**Task instructions**
Go through the data below and copy each line that includes "will".

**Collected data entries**
BEGIN

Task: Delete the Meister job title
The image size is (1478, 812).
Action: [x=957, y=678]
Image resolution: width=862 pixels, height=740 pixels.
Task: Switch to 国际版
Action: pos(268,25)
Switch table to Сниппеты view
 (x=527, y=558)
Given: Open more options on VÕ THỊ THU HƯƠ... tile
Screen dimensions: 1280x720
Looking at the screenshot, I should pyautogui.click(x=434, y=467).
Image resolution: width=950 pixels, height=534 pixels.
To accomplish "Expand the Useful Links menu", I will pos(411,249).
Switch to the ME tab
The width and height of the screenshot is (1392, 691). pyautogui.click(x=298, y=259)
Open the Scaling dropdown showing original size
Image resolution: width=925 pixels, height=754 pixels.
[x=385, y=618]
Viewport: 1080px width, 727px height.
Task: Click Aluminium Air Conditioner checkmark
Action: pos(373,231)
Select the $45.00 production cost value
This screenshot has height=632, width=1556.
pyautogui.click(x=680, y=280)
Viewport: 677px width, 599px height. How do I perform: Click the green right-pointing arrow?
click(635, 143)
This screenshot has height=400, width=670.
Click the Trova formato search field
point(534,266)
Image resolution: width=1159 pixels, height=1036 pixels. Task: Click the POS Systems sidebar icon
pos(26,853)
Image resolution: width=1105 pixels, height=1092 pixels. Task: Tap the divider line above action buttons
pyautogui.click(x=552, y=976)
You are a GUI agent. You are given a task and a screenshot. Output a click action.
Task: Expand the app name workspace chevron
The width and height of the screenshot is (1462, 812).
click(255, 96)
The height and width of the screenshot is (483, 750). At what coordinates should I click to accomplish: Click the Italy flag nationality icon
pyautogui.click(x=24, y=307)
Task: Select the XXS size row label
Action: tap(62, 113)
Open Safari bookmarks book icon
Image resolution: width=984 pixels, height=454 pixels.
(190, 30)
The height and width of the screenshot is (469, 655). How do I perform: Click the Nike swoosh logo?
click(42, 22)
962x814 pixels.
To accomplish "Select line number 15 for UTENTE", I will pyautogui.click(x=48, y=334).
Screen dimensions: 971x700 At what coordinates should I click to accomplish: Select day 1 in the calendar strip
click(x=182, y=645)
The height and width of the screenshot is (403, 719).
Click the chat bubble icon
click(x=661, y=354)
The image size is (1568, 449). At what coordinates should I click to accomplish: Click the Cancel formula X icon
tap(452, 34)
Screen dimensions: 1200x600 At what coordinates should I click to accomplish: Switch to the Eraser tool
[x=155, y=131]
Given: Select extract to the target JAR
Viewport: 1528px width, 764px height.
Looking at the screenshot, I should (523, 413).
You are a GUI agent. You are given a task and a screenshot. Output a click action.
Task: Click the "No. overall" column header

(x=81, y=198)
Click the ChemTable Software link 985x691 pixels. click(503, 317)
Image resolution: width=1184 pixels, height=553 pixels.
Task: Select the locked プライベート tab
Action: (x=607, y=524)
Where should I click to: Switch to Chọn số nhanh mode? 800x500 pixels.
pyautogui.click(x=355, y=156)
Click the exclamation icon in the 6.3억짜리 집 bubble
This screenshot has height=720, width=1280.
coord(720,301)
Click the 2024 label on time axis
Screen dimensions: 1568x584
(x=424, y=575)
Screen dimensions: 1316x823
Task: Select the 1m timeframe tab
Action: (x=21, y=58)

END

**Solution for this exercise**
To accomplish "Expand the Useful Links menu", I will pos(411,249).
To accomplish "Select line number 15 for UTENTE", I will pyautogui.click(x=48, y=334).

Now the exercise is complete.